Caught out of the corner of my ear on 2/1 and 2/2, discussions on MSNBC (which might have been re-plays from earlier dates, I haven’t been able to tell) with Nikole Hannah-Jones (creator of The 1619 Project), about the Nadir, or Great Nadir, of American race relations. I’ve since looked up some information on the subject (see below), but what got my attention was the pronunciation of nadir — back-accented nuh-DEER /nǝdír/ or sometimes nay-DEER /nèdír/ — that everyone involved used all throughout these exchanges; it stood out like the proverbial sore thumb because, I’m sure, I’d never heard it before. It was totally bizarre.
In the dictionaries. I turned to the record of dictionaries to see if this pronunciation had been reported there.
No. American dictionaries (and the 2003-revised OED, for US English) give two variants, front-accented /nédìr/ and (like Ralph Nader) /nédǝr/, invariably my pronunciation; the OED gives only a front-accented (and non-rhotic) pronunciation for British English. Universally for the US and the UK: front accent.
On the other hand, clips of sample pronunciations available on-line are heavily in favor of back-accented /nèdír/ or /nǝdír/. The questions are, how long has this been going on, where did it start, and why?
I hoped that Ben Zimmer had noticed this pronunciation and written about it in one of his columns. But apparently not. So none of the (very limited) resources available to me shed any light on my questions, which I now throw out to my readers for illumination. (Please don’t write to tell me what an ignorant old fool I am, everybody knows so and so. I have already reported that I’m literally ignorant: I do not know. So I seek to find out.)
The Nadir. From Wikipedia:
The nadir of American race relations was the period in African-American history and the history of the United States from the end of Reconstruction in 1877 through the early 20th century, when racism in the country, and particularly anti-black racism, was more open and pronounced than it had ever been during any other period in the nation’s history. During this period, African Americans lost access to many of the civil rights which they had gained during Reconstruction. Anti-Black violence, lynchings, segregation, legalized racial discrimination, and expressions of white supremacy all increased. Asian Americans and Hispanic Americans were also not spared from such sentiments.
Historian Rayford Logan coined the phrase in his 1954 book The Negro in American Life and Thought: The Nadir, 1877–1901. Logan tried to determine the period when “the Negro’s status in American society” reached its lowest point. He argued for 1901 as its end, suggesting that race relations improved after that year; other historians, such as John Hope Franklin and Henry Arthur Callis, argued for dates as late as 1923.
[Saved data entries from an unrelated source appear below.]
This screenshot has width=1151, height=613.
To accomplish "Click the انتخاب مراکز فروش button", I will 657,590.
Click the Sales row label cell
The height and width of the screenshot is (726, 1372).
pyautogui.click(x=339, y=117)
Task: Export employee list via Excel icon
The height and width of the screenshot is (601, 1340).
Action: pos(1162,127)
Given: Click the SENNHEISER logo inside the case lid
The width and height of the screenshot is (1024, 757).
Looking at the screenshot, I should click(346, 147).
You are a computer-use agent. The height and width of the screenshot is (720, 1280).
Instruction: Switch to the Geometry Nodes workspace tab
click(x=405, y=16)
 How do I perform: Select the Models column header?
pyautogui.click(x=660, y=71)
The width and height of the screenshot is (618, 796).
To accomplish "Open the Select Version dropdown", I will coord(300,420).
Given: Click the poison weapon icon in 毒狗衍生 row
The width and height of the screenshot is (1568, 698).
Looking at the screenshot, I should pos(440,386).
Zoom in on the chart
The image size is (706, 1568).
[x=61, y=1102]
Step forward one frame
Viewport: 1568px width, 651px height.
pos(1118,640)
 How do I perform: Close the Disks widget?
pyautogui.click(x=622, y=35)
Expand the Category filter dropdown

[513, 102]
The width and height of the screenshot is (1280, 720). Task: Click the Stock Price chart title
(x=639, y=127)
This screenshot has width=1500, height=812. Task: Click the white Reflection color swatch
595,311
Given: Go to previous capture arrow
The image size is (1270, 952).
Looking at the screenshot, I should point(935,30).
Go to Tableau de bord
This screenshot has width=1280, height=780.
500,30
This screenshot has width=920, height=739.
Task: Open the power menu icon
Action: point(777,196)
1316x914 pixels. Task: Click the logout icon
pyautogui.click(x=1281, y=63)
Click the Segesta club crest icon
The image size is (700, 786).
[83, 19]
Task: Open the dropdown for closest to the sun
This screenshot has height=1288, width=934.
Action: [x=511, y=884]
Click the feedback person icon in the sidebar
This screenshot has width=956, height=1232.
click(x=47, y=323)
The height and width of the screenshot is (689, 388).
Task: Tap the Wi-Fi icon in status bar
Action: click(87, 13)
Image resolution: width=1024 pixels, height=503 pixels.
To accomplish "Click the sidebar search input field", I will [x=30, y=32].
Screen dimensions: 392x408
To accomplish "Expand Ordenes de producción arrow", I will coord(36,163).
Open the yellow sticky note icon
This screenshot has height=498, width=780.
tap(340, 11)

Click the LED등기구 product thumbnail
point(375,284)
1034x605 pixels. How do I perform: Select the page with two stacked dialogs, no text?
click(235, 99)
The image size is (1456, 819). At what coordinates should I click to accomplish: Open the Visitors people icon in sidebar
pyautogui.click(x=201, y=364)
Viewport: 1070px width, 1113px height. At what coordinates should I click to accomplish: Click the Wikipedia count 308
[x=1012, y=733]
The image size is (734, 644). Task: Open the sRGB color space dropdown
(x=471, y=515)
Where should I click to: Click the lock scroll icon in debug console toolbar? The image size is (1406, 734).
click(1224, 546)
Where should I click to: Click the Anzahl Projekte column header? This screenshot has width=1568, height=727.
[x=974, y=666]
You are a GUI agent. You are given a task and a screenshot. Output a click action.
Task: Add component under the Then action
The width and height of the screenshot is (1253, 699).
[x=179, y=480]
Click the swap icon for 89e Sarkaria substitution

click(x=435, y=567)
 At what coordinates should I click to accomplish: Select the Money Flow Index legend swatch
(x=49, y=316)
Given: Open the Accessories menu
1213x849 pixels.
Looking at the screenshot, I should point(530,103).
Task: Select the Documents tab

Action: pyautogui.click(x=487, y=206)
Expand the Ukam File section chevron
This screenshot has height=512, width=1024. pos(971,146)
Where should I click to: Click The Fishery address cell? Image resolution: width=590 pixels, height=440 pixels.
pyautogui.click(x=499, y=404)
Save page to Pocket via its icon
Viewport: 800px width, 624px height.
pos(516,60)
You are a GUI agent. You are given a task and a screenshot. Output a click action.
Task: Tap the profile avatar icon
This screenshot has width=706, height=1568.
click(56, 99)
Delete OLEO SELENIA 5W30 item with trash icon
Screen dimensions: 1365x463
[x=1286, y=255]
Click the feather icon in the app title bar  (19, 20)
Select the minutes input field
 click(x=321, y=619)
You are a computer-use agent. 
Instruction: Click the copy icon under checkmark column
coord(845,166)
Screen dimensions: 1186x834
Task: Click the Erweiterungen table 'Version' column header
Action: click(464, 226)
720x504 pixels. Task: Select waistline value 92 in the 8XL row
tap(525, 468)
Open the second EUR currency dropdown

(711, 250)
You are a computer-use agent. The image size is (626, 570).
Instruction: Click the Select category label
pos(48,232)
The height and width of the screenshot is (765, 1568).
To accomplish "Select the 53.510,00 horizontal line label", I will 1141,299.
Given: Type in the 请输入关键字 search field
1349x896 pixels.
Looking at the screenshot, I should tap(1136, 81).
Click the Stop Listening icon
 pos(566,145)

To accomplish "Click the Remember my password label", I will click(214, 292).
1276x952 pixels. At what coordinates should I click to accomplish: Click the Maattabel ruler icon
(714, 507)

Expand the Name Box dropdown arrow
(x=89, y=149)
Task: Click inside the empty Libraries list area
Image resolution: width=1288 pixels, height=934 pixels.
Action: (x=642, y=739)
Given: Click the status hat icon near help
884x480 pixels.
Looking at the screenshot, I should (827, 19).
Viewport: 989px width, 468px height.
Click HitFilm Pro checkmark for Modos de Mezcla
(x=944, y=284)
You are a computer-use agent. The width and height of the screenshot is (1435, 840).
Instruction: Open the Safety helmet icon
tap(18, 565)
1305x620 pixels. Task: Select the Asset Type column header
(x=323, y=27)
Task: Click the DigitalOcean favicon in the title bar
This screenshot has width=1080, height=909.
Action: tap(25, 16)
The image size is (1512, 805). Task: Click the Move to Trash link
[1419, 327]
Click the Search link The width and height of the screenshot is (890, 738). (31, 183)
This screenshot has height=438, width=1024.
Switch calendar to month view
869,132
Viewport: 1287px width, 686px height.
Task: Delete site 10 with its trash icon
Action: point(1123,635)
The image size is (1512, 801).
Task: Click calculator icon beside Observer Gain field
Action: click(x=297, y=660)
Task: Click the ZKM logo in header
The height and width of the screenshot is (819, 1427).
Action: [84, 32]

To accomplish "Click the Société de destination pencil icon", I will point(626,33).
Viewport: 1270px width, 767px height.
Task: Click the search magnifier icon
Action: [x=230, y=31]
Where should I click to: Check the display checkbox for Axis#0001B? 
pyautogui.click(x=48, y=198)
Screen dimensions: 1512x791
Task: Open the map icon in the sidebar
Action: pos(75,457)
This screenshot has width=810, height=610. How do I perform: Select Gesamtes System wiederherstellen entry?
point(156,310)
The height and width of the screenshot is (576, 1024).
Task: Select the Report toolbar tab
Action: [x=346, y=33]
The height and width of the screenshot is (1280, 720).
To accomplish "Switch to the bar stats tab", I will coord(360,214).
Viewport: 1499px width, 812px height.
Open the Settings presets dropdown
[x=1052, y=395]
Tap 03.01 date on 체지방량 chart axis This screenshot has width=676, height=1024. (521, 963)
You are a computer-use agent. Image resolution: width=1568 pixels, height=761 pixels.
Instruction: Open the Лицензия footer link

Of course, Hannah-Jones wasn’t being interviewed about the Nadir just for its historical interest — it’s a wrenchingly dark story — but also for its relevance to the current American situation, in which we appear to be rapidly descending into a second nadir.
Nobody knows the trouble we’ve seen
Nobody knows our sorrow
February 3, 2025 at 10:53 am |
Never in my 85 years have I heard it pronounced nay-DEER. Like its opposite zenith, it’s a loan from Classical Arabic astronomy into medieval Latin and from there to English. – Or is that to be zee-NITH now?
February 3, 2025 at 11:20 am |
I don’t need further voices saying that the front-accented version has been (so far as I can tell) the standard pronunciation throughout modern English; I expect almost everyone’s reaction to the back-accented version to be WHAT THE HELL? What I need is information on how that version has gained a firm foothold in some quarters.
February 3, 2025 at 5:14 pm |
My son is known to frequently pronounce words with emphasis on syllables that is non standard. He is well read, but hasn’t heard the word spoken to know where the emphasis should be.
February 3, 2025 at 5:43 pm |
Yes, this phenomenon — a mispronunciation of a word that you have encountered only in writing — is quite common in English; it probably has a name, though I don’t know it. But what I reported on in this posting is not just a person here or there making this error, but whole groups of speakers doing the same thing, with one another. (Of course it’s possible that the original error was of this sort, but that it was made by someone of considerable authority within a social group and so spread from that person.)